What is different in Scotland just now is not that the pattern is any different, its that it is exaggerated yet not examined. For about five years now bigger and bigger fires have been breaking out all around the Scottish Government. Scotland’s First Minister doesn’t just turn to put them out, she converts the process into a full-on theatrical production.
And because of the poorly-resourced nature of Scotland’s media it is dragged from covering one theatrical production to the next but doesn’t have the capacity to draw effective lines between all of them.
Thus today the talk is all of the army being called onto the streets of Scotland to save the ambulance service, entirely obscuring yesterday and the frankly catastrophic failure to keep a Scottish ferry contract in the hands of a Scottish shipbuilder the government has thrown money at.
Both make us forget that a few days before that the Scottish Government quietly dropped plans for a National Energy Company on the day the last wind turbine manufacturer in Scotland folded – and so on back to a year into the administration when the high-profile Poverty Tsar criticised the Scottish Government’s failure to heed any of her advice and then was promptly ‘disappeared’ completely.
This cycle of failure, confessional, drama, repeat has been the primary feature of this administration. Drug deaths couldn’t be further down the agenda until they prove embarrassing so there is a heartfelt ‘we took our eye of the ball’, a blameless Minister is sacked for show and money is thrown at the problem.
But I was in conversation with someone in public health expressing enormous frustration that this simply upended the entire public health agenda – if you’re not calling about drug deaths now the phone will ring out. And so inevitably in a short period of time there will be an indicator that some other function in public health has been badly neglected and it’ll start all over again.
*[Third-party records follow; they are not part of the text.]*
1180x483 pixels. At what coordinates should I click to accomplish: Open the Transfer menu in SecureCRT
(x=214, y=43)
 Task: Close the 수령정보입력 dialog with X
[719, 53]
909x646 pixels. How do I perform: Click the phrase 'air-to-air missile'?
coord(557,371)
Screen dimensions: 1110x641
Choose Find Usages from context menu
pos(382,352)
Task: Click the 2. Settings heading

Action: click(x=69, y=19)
Being seen is a small part of leadership – learning from why you’ve been making errors and changing how you do business to avoid them in the future is more important
Despite the increasingly convenient excuse of Covid, it is simply not true to suggest that the problem with our ambulances is sudden or unexpected. There are quite a few possible measures of performance but Anas Sarwar had a pretty cutting one in pointing out that in 2003 Sturgeon called an ambulance waiting list of 84,000 a ‘humiliation’ while she now presides over a waiting list of 600,000.
The Scottish Government is driven by announcements, mainly the launch of a fund for one purpose or a new working group on another. These gain coverage and give you one-sentence answers for First Ministers Questions. But if setting up a £10 million fund to tackle poverty and inviting bids did anything to reduce poverty, there wouldn’t be any poverty in Scotland by now.
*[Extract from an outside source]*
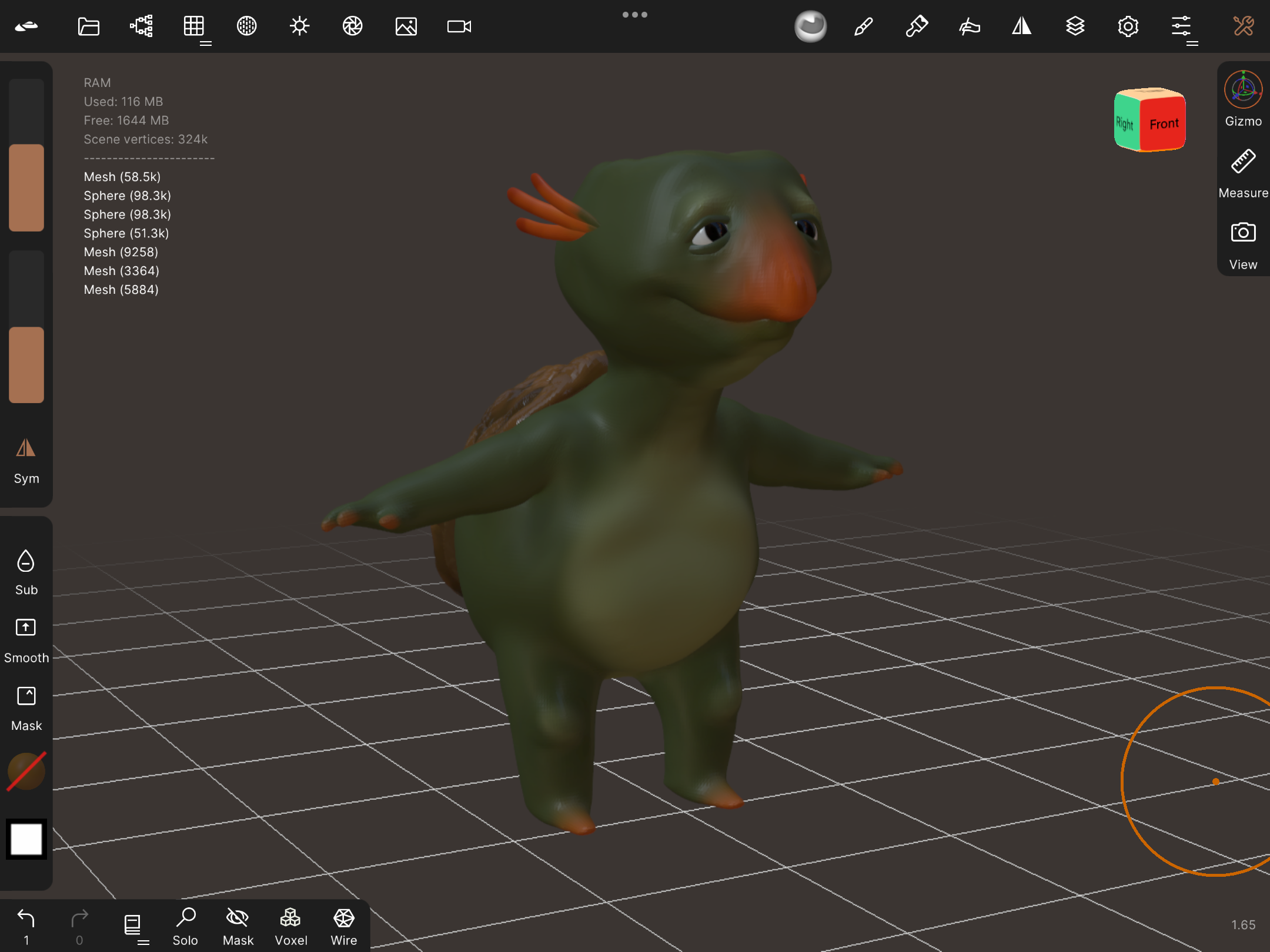1270x952 pixels.
Task: Open the Post Process aperture menu
Action: coord(352,26)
What fixes structural problems is a forensic analysis of why the structural problem is arising, identifying the mechanisms within the structure which are failing and addressing that root cause. The Scottish Government has an arsenal of adjectives to describe the Scotland it wants but no obvious structural analysis of why this Scotland isn’t that Scotland.
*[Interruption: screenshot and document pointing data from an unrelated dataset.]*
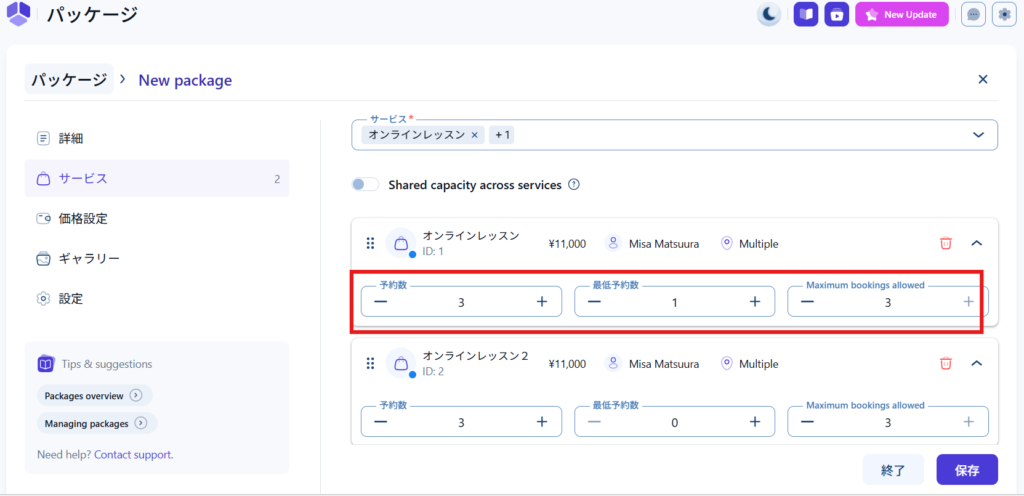The height and width of the screenshot is (496, 1024).
Task: Close the New package panel
Action: click(x=982, y=79)
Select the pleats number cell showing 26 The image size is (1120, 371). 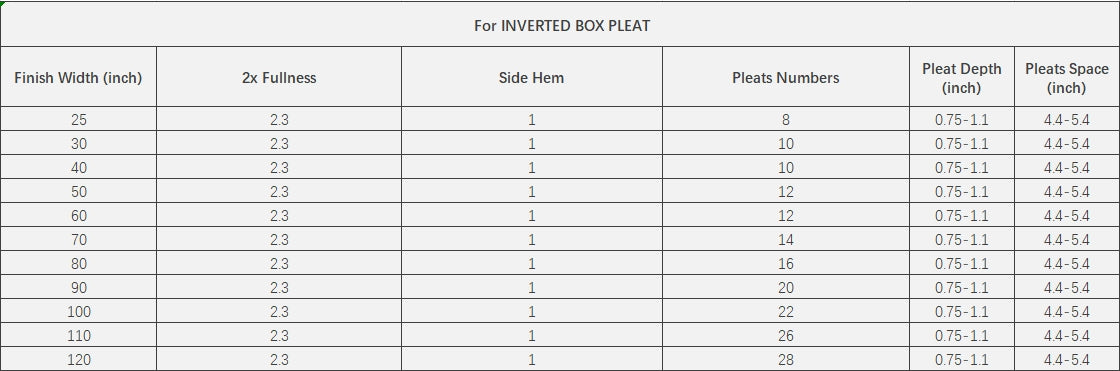[x=786, y=335]
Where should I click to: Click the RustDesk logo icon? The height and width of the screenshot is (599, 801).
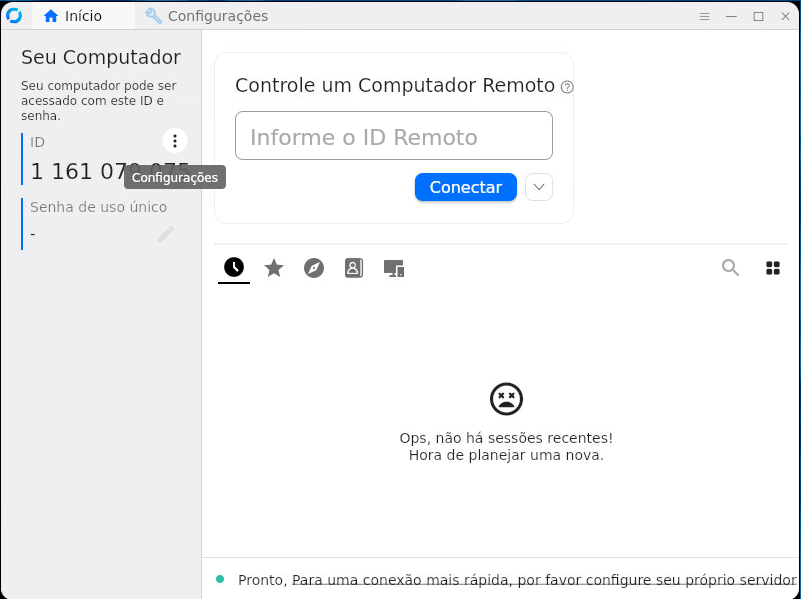click(14, 15)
And so we wait for the next error – Calmac Ferrries, care home Covid deaths, SQA results screw-ups, cack-handed smoke detector regulation, massive failures in internal complaints procedures, BiFab closure, botching Named Person, reducing life expectancy, the GRA mess, incompetent legislation struck down by the Supreme Court, missed carbon targets, malicious prosecution by the Crown Office, resourcing crises in local government, mesh implant and cervical smear scandals, ineffective childcare rollout, inexplicable delays in implementing social security powers, the list goes on and on.
The First Minister’s champions focus on the theatrics that occur after failure and point to ‘decisive, strong leadership’. But in reality being seen is a small part of leadership – learning from why you’ve been making errors and changing how you do business to avoid them in the future is a more important part.
In a normal country with normal politics and a normal media, there would be widespread understanding that this government is in crisis. That it really is in crisis yet the public doesn’t seem aware reveals how lacking in normality the political situation in Scotland is.
So onwards we drift, waiting for the next failure, the next knee jerk response. And as we look straight down to the fire we’re in the middle of, ahead of us the next fire is already sparking into life.